§ Saved entries:
--------------------

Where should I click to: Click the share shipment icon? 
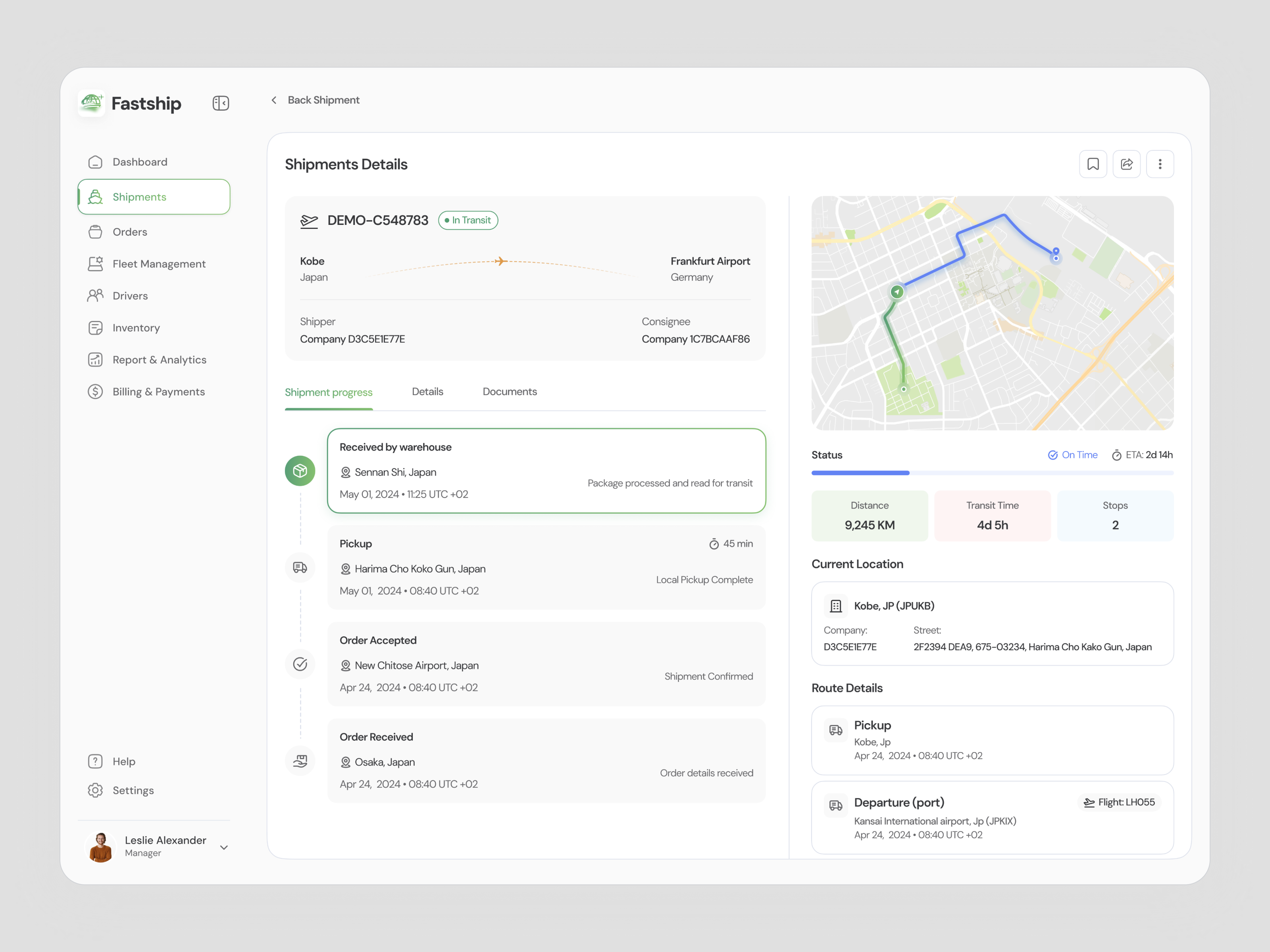pyautogui.click(x=1126, y=163)
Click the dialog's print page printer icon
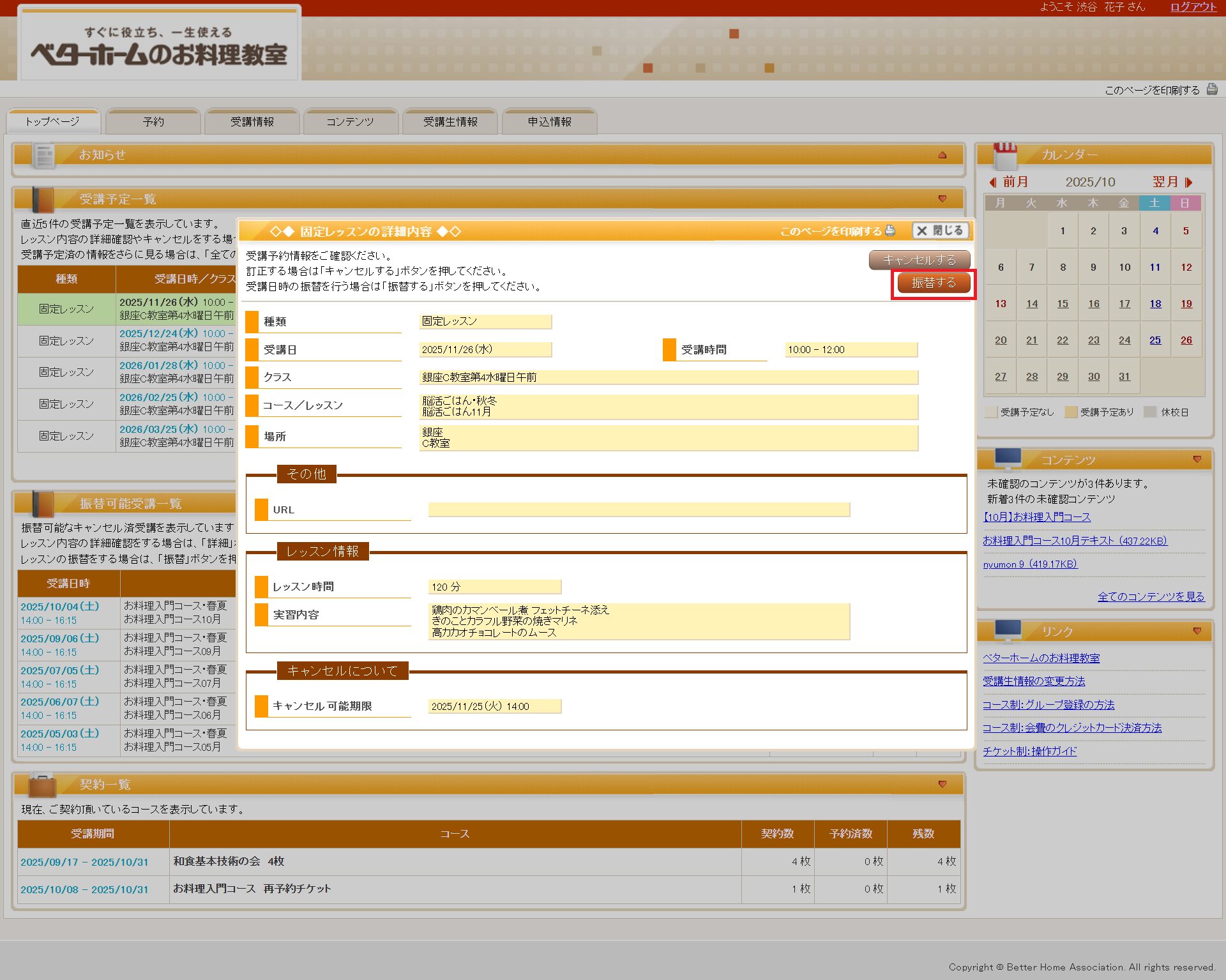The height and width of the screenshot is (980, 1226). pyautogui.click(x=890, y=230)
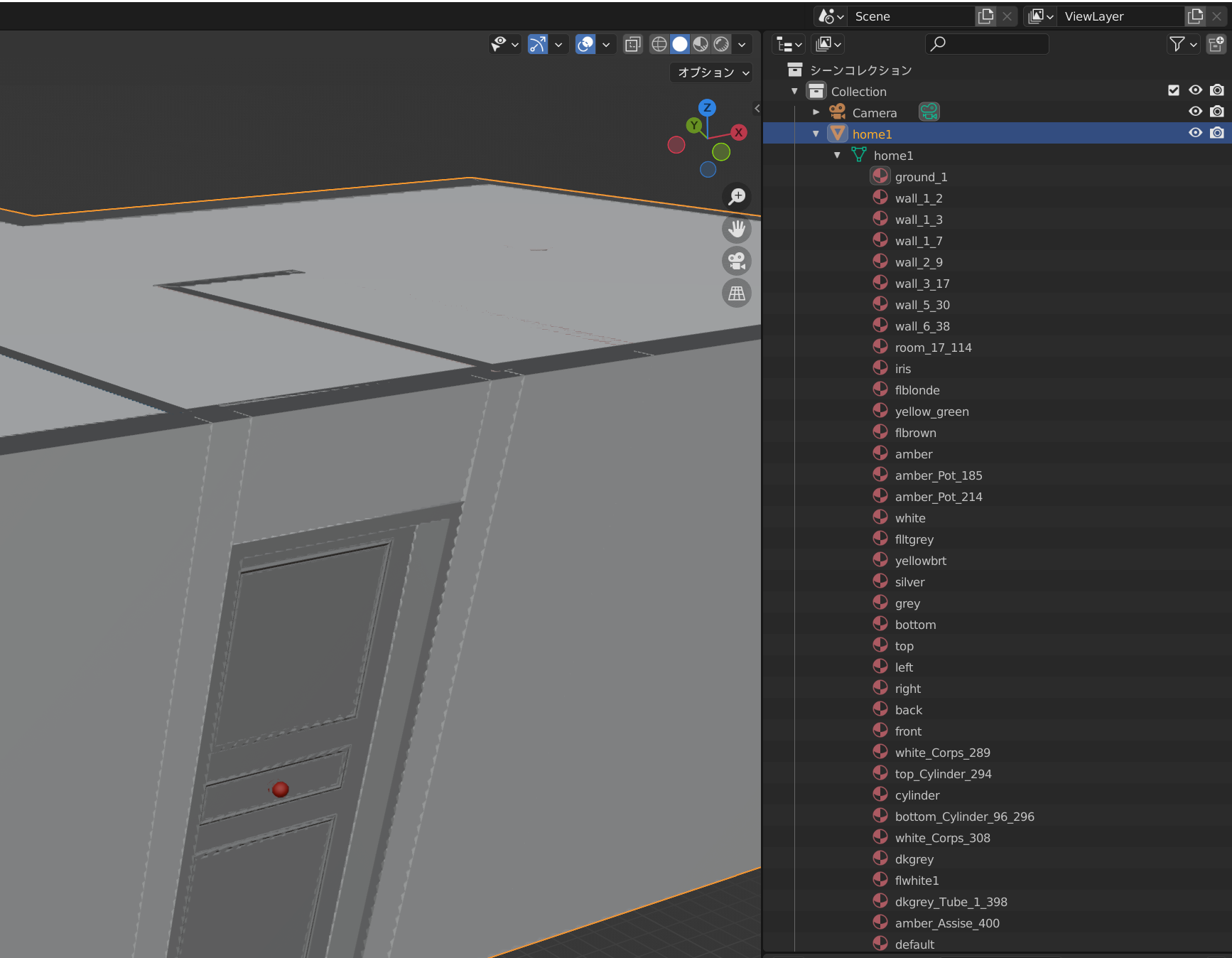Toggle the camera view gizmo
1232x958 pixels.
(x=737, y=261)
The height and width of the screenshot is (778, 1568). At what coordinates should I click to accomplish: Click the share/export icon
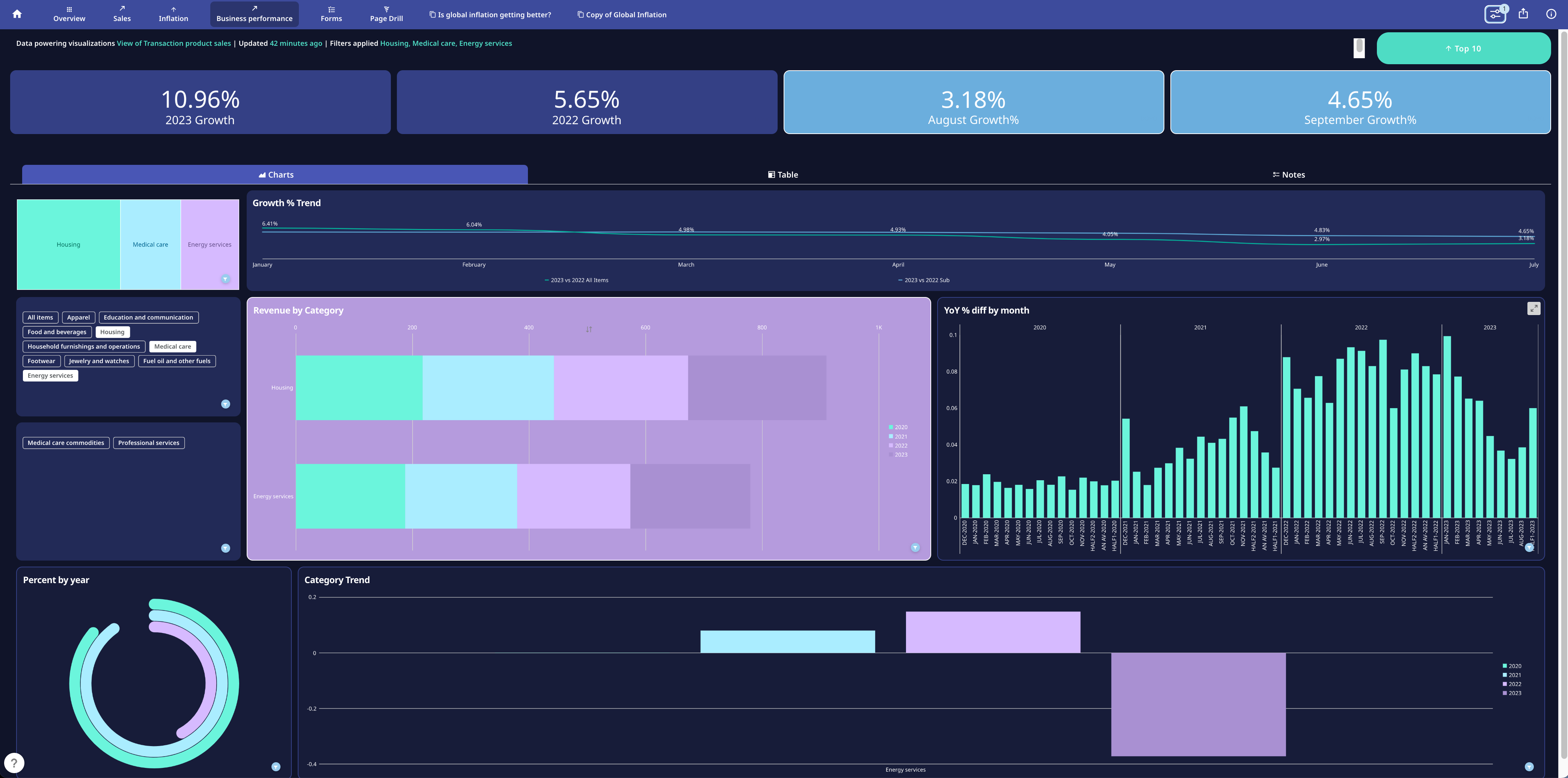pos(1523,14)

--------------------

§ WHAT IS REQUIRED:
From the first line to the last, output the data exactly, without the pictures.

§ REPLY:
Where should I click to: Click the share shipment icon? 
pyautogui.click(x=1126, y=163)
Click the dialog's print page printer icon
The height and width of the screenshot is (980, 1226). pyautogui.click(x=890, y=230)
Toggle the camera view gizmo
1232x958 pixels.
(x=737, y=261)
The height and width of the screenshot is (778, 1568). At what coordinates should I click to accomplish: Click the share/export icon
pos(1523,14)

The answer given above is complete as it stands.